__Brief__. The answer should contain every record below, output exactly.
(Records)
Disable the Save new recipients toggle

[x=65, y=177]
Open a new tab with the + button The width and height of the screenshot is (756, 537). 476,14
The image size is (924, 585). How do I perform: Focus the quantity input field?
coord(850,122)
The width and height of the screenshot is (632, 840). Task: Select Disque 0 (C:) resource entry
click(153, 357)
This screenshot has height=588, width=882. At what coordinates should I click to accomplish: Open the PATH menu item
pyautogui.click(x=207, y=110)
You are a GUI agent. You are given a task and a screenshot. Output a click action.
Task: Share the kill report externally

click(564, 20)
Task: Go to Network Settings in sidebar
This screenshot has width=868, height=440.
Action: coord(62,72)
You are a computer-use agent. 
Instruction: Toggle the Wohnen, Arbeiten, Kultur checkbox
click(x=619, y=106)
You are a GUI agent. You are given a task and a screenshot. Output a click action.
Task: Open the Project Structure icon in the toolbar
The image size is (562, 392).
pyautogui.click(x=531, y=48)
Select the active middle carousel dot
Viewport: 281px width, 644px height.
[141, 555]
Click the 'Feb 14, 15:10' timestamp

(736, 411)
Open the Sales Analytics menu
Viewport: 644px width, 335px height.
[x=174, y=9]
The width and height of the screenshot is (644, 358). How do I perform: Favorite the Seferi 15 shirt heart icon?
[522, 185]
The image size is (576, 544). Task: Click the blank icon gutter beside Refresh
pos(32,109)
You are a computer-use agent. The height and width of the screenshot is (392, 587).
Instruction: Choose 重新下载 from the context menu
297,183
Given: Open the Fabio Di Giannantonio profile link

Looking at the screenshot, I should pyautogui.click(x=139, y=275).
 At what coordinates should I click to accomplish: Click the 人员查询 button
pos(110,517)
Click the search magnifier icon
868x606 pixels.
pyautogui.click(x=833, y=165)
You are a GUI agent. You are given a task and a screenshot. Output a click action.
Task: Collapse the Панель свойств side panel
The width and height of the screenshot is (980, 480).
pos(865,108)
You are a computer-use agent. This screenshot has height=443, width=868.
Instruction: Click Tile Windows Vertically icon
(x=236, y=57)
(End Records)
__Response area__.
Disable the Save new recipients toggle

[x=65, y=177]
Open a new tab with the + button The width and height of the screenshot is (756, 537). 476,14
The image size is (924, 585). How do I perform: Focus the quantity input field?
coord(850,122)
The width and height of the screenshot is (632, 840). Task: Select Disque 0 (C:) resource entry
click(153, 357)
This screenshot has height=588, width=882. At what coordinates should I click to accomplish: Open the PATH menu item
pyautogui.click(x=207, y=110)
You are a GUI agent. You are given a task and a screenshot. Output a click action.
Task: Share the kill report externally

click(564, 20)
Task: Go to Network Settings in sidebar
This screenshot has width=868, height=440.
Action: coord(62,72)
You are a computer-use agent. 
Instruction: Toggle the Wohnen, Arbeiten, Kultur checkbox
click(x=619, y=106)
You are a GUI agent. You are given a task and a screenshot. Output a click action.
Task: Open the Project Structure icon in the toolbar
The image size is (562, 392).
pyautogui.click(x=531, y=48)
Select the active middle carousel dot
Viewport: 281px width, 644px height.
[141, 555]
Click the 'Feb 14, 15:10' timestamp

(736, 411)
Open the Sales Analytics menu
Viewport: 644px width, 335px height.
[x=174, y=9]
The width and height of the screenshot is (644, 358). How do I perform: Favorite the Seferi 15 shirt heart icon?
[522, 185]
The image size is (576, 544). Task: Click the blank icon gutter beside Refresh
pos(32,109)
You are a computer-use agent. The height and width of the screenshot is (392, 587).
Instruction: Choose 重新下载 from the context menu
297,183
Given: Open the Fabio Di Giannantonio profile link

Looking at the screenshot, I should pyautogui.click(x=139, y=275).
 At what coordinates should I click to accomplish: Click the 人员查询 button
pos(110,517)
Click the search magnifier icon
868x606 pixels.
pyautogui.click(x=833, y=165)
You are a GUI agent. You are given a task and a screenshot. Output a click action.
Task: Collapse the Панель свойств side panel
The width and height of the screenshot is (980, 480).
pos(865,108)
You are a computer-use agent. This screenshot has height=443, width=868.
Instruction: Click Tile Windows Vertically icon
(x=236, y=57)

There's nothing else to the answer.